> **Exercise description**: Tell how many lines in the data hold "each", giving that figure alone.

> **Record set**:
##########
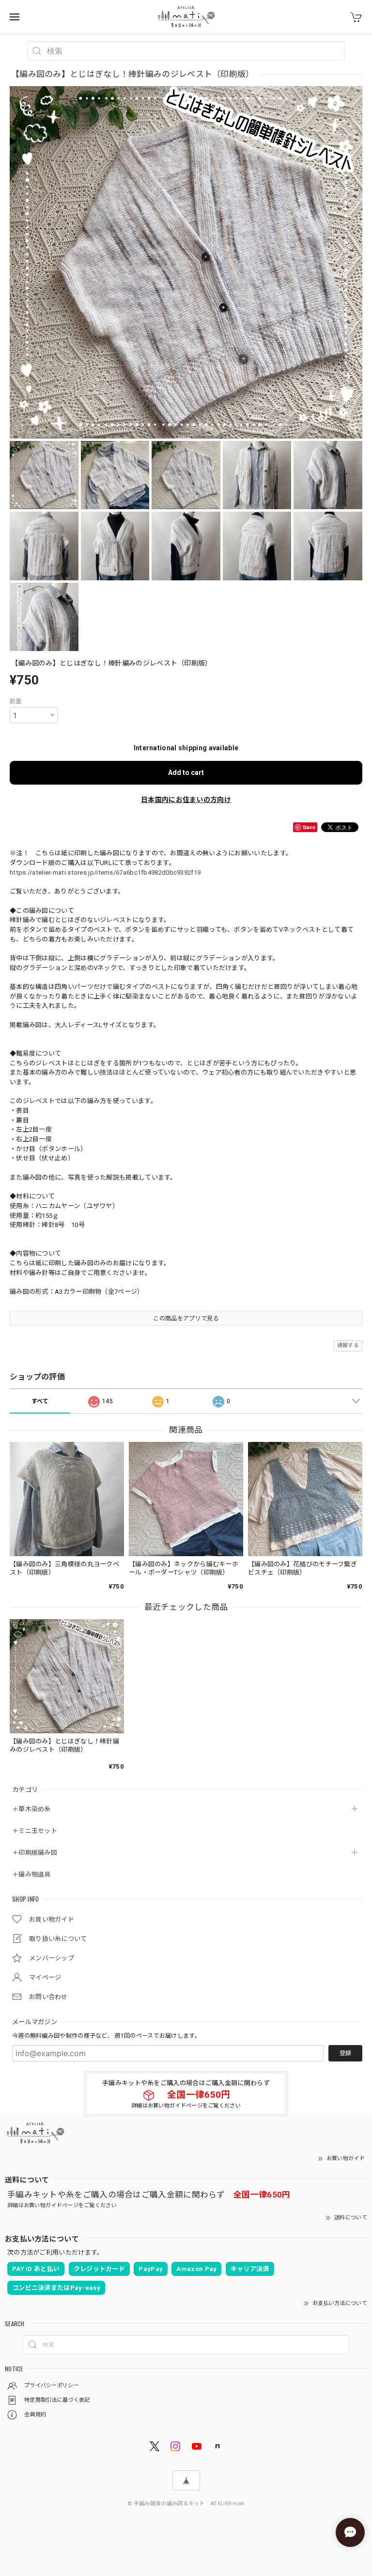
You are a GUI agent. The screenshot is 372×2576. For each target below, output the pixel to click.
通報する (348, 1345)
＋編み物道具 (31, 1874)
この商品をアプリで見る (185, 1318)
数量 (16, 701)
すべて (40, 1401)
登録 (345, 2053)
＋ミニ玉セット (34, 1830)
##########
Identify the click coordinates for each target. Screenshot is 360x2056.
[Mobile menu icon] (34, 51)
##########
> **Written reply**: 2